Do What I Say: A Spoken Prompt Dataset for Instruction-Following

Imagine you've built a brilliant, all-knowing robot assistant. You've tested it a thousand times by typing commands into a keyboard, and it passes every test with flying colors. You think, "Perfect! This robot is ready for the world."

But then, you try talking to it out loud. Suddenly, the robot stammers, misunderstands your casual requests, or gives you the wrong answer. Why? Because you only tested it on how it reads, not how it listens.

This is exactly the problem the paper "Do What I Say" (or DOWIS) addresses.

The Problem: The "Text-Only" Blind Spot

Most researchers test "Speech Large Language Models" (AI that can hear and speak) using text prompts. It's like testing a chef's ability to cook a meal by only reading the recipe to them, never letting them hear you say, "Hey, could you chop these onions?"

The authors argue this is unfair. In the real world, we talk to our devices. We say, "Summarize this meeting," or "Translate what that person just said." If we only test AI with typed text, we get an overly optimistic view of how smart it really is.

The Solution: DOWIS (The "Voice-First" Toolkit)

The researchers created DOWIS, a massive new dataset. Think of it as a universal remote control for testing AI voices.

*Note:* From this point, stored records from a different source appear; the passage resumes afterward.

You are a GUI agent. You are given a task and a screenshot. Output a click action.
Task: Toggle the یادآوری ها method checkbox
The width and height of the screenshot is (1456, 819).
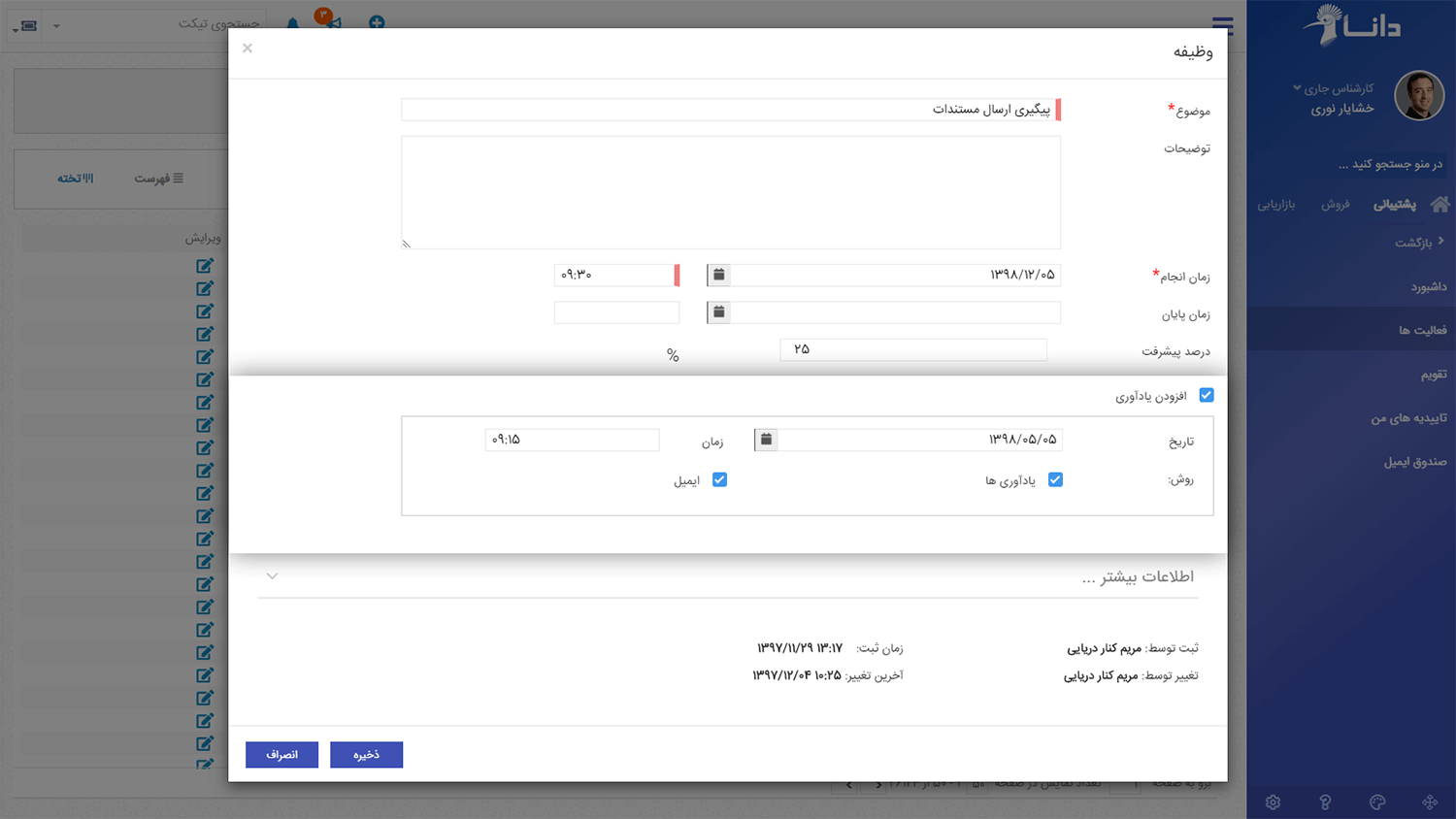pos(1055,479)

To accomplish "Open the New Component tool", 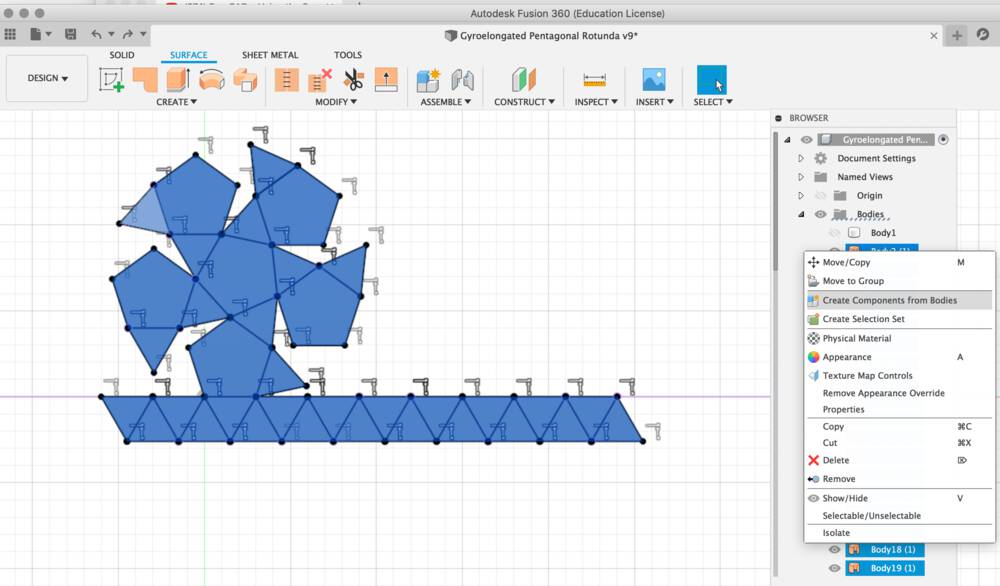I will pos(427,79).
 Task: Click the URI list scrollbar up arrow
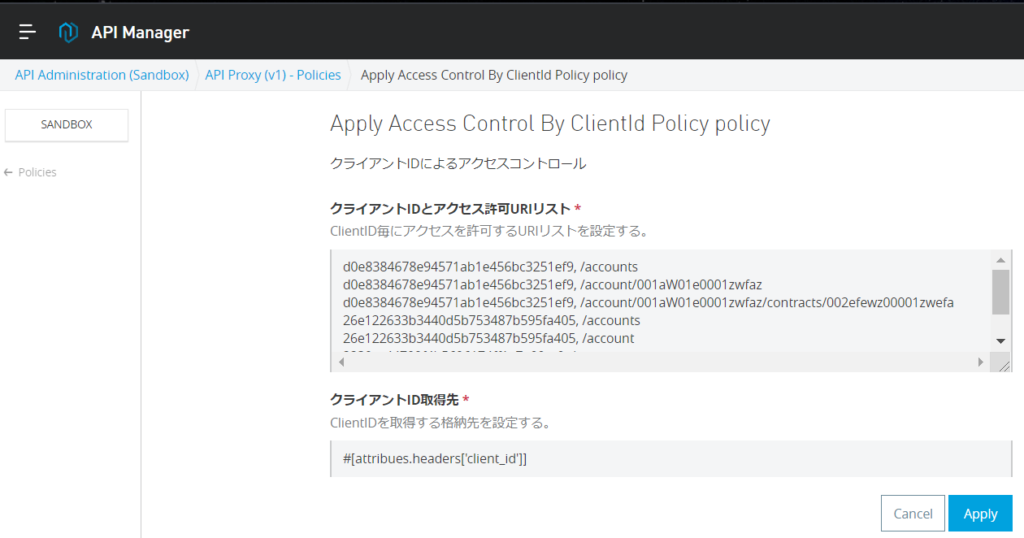pyautogui.click(x=1001, y=259)
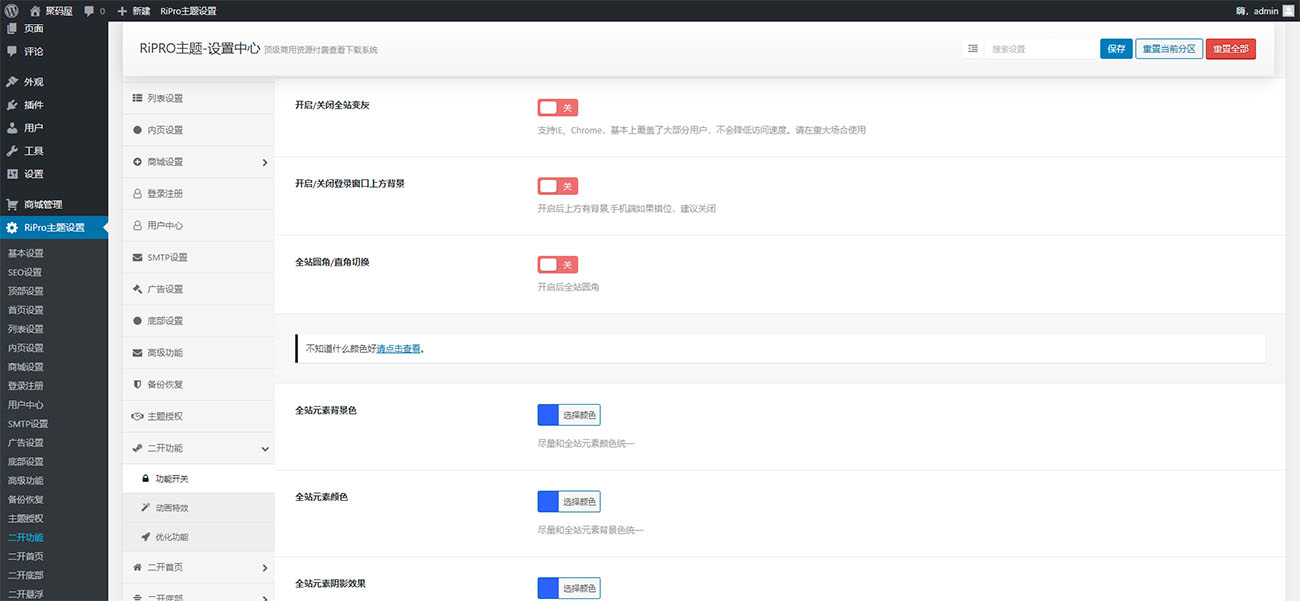The width and height of the screenshot is (1300, 601).
Task: Click the plugins icon in sidebar
Action: (x=12, y=105)
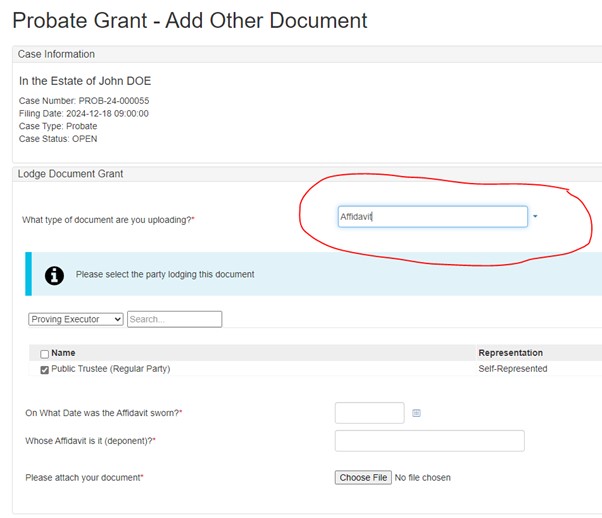Click the info icon in blue banner

coord(54,274)
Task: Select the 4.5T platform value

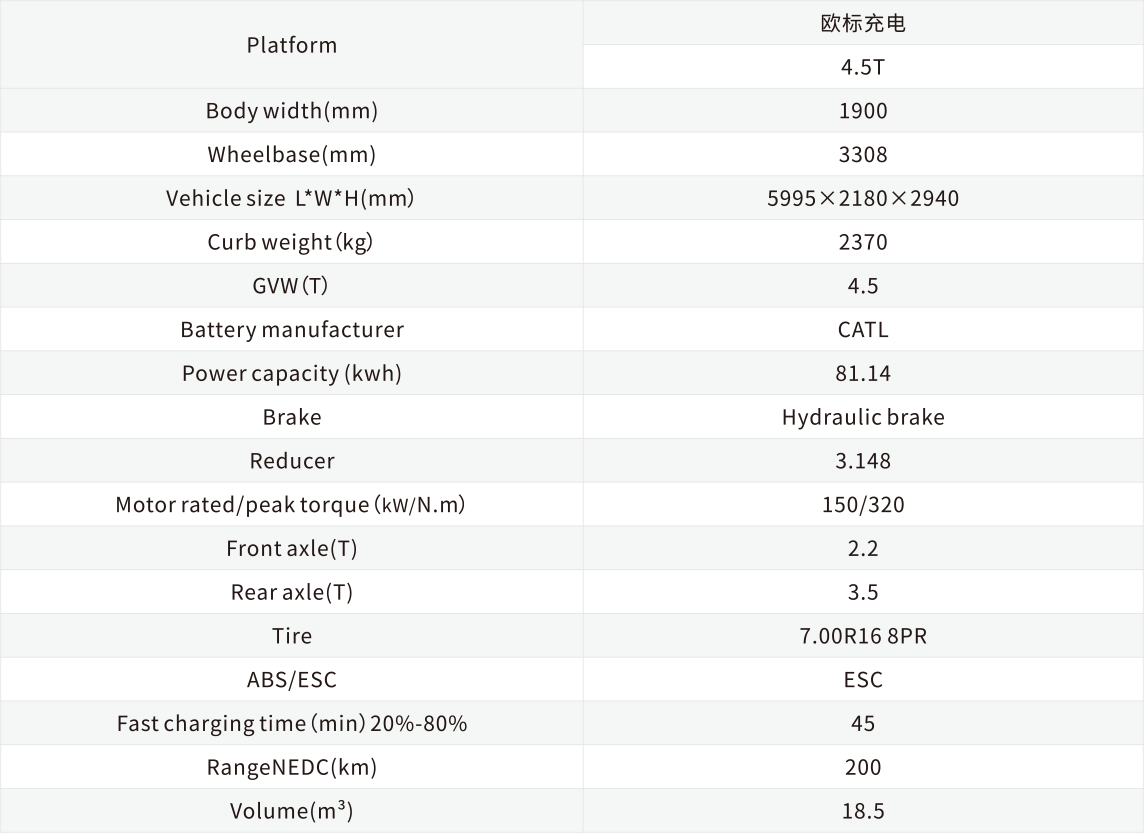Action: point(862,67)
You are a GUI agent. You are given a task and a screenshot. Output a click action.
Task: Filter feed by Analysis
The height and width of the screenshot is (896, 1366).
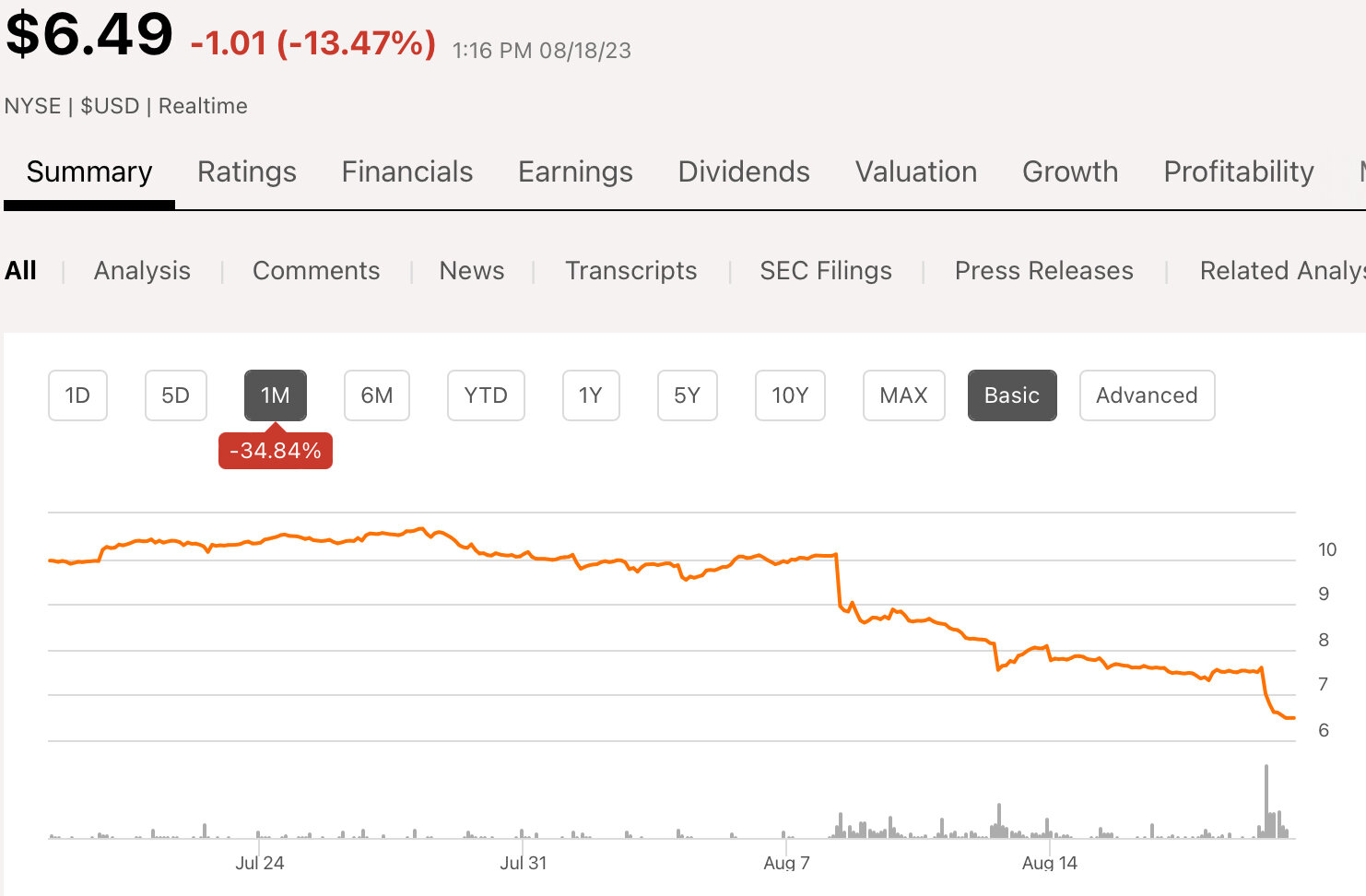142,271
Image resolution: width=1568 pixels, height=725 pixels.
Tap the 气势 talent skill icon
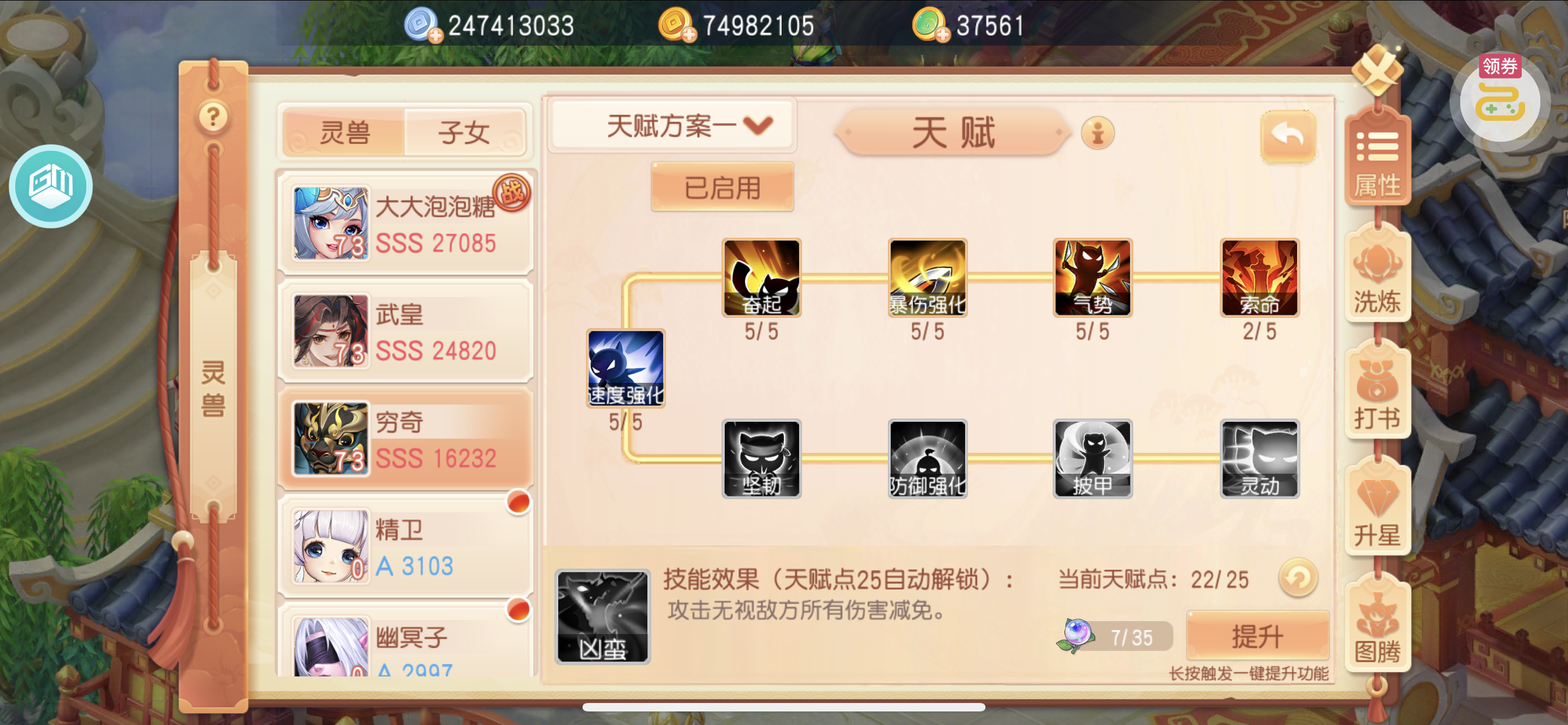(x=1093, y=278)
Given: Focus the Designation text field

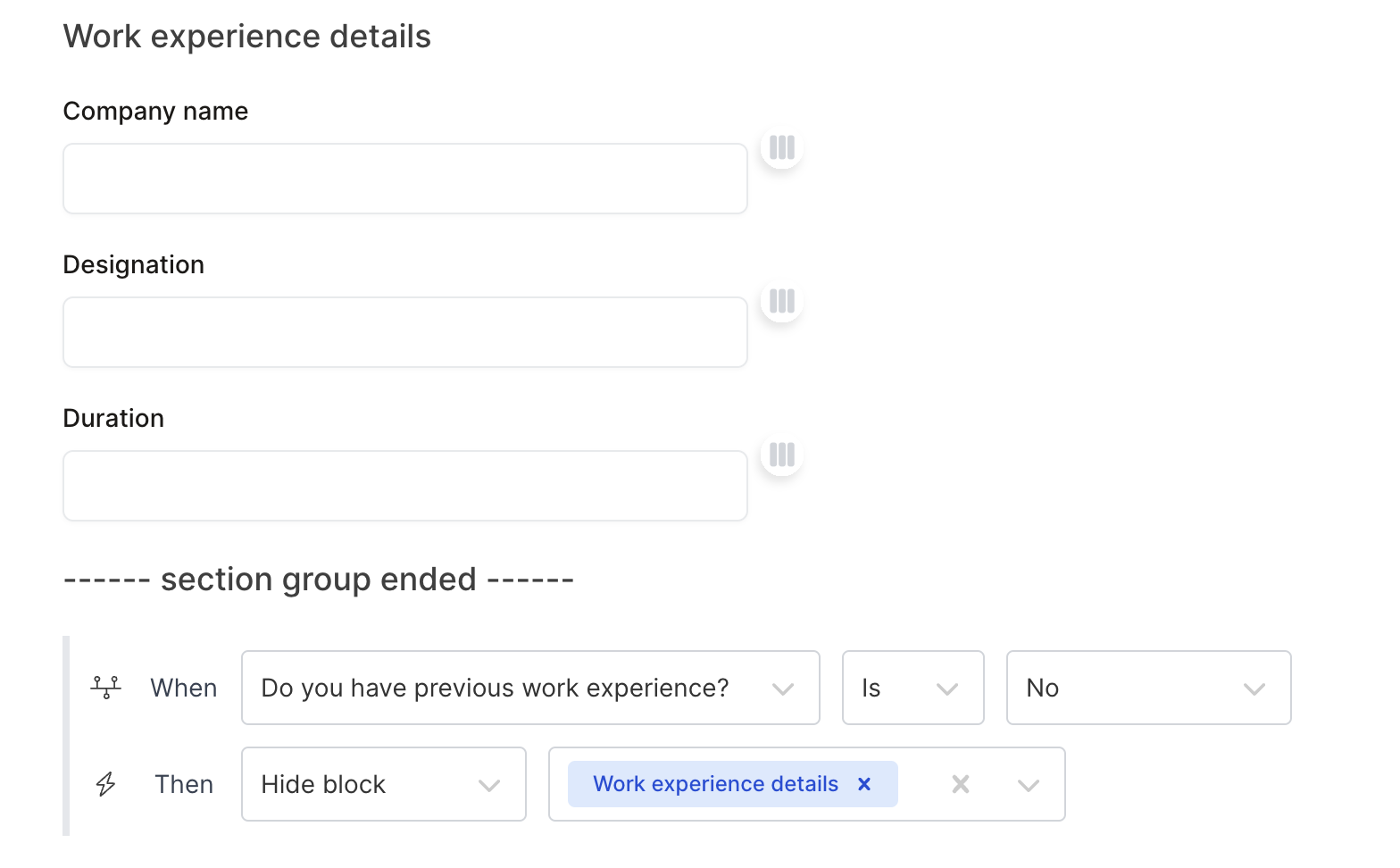Looking at the screenshot, I should [405, 332].
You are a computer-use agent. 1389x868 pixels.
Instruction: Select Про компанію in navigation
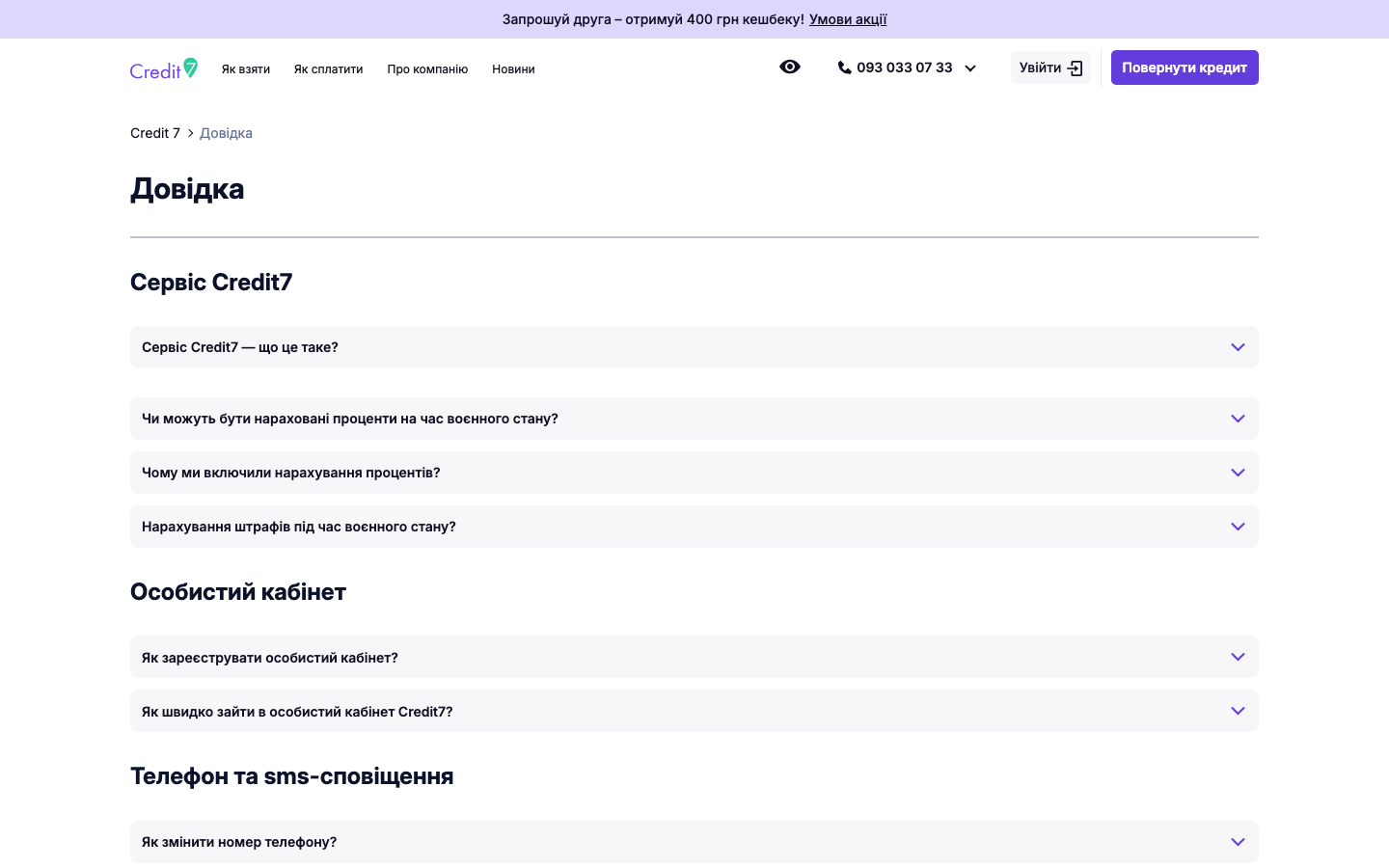pos(427,69)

It's Multilingual: They didn't just do English. They covered 11 languages (like German, Spanish, Russian, etc.), making sure the AI works across different cultures.
It's Diverse: They didn't just say "Translate this." They recorded 10 different ways to ask for the same thing:
- Formal: "Please provide a translation."
- Casual: "Hey, can you translate this?"
- Short: "Translate."
- Detailed: "Translate this, but keep the tone friendly."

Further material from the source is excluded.